Former Briarwood care assistant and witness Laura Copling was cross-examined on the second day of the trial of three people accused ill treating and neglecting three men and five women at the former Briarwood Rest Home in Lostock Hall, Preston.

Owners Meghadeven Pumien, 64, and Indranee Pumbien, 59, of Grosvenor Place, Ashton, Preston, deny neglect in respect of resident Margaret Wheatley’s injuries and perverting the course of justice.

Indranee Pumbien denies 13 counts of ill treatment and Meghadeven denies neglecting to provide adequate lifting equipment and training.
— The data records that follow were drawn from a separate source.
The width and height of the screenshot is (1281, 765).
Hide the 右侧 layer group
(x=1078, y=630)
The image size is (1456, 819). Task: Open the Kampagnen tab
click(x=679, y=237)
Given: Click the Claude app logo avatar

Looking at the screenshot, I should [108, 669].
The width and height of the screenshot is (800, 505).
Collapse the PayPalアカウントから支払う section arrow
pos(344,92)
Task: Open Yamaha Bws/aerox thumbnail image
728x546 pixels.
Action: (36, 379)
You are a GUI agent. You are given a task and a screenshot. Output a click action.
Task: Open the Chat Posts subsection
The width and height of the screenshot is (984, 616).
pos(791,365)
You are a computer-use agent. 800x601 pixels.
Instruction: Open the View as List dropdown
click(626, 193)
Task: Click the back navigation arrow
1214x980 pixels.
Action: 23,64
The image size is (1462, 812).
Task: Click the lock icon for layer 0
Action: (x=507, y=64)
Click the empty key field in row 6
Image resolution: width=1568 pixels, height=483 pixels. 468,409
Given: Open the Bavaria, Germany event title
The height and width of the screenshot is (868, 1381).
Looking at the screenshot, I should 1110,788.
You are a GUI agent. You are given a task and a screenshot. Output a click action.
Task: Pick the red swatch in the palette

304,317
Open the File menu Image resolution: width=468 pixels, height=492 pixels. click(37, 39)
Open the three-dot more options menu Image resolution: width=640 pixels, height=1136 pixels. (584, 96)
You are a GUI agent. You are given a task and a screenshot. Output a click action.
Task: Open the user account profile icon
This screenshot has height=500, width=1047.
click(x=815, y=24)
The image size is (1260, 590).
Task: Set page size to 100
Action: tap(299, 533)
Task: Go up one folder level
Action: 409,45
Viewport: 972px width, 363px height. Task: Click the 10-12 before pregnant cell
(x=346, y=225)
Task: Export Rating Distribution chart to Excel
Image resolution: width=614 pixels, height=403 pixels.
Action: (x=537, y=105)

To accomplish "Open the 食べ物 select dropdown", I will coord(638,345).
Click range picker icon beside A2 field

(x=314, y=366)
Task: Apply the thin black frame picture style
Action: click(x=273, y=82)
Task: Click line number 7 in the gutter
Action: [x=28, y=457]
Their employee Niphawan Berry, denies causing grievous bodily harm by lowering Mrs Wheatley into a scalding hot bath, a charge of ill treatment in which she is alleged to have pushed a patient forcibly back into his chair and a charge of neglect after allegedly failing to seek treatment for Mrs Wheatley’s scalds.

Miss Copling worked alongside Berry, 42, of Christ Church Street, Preston, who she knows as ‘Lek’, the day Mrs Wheatley, who suffered dementia, was scalded, Preston Crown Court was told.

Laura described to the court how she ran a bath for her before Berry took over.

She said: “I went down and told Lek the bath was for Margaret. She had already got her dressed and ready and brought her out of her room. I went back into the bathroom and turned it off and put some cold in. Lek walked in and I told her I was hot and walked out.

“I heard a scream but she does sometimes scream when you put her in the bath. She screamed twice.”

Berry’s defence lawyer said: “I’m going to suggest you didn’t tell us the whole truth, I don’t expect you’ll agree with me.

After quizzing her about bathing records, he said: “Is is that you, due to the passage of time, don’t remember?

“Or are you desperately trying to not be linked in any way to the bathing of residents on that day?”

Miss Copling denied bathing her, and told the court false entries had been made on records that were presented to the court.

Asked why she had said she had not done certain tasks when records showed her name next to them, she said she could not remember because it was a year ago, but added: “When you get rung up at 6.30pm saying someone’s covered in blisters and they are having to peel her socks off - that’s what you remember.”

Earlier in her evidence, Miss Copling told the jury after leaving her job at the care home, she was approached by the couple in a car, who drove her away from her home and “told her what to say to the police”.:

She said: “They thought I might tell the police everything and they told me not too.

“She told me to say Bev was working that morning, and she said she would give me a good reference. She didn’t like Bev.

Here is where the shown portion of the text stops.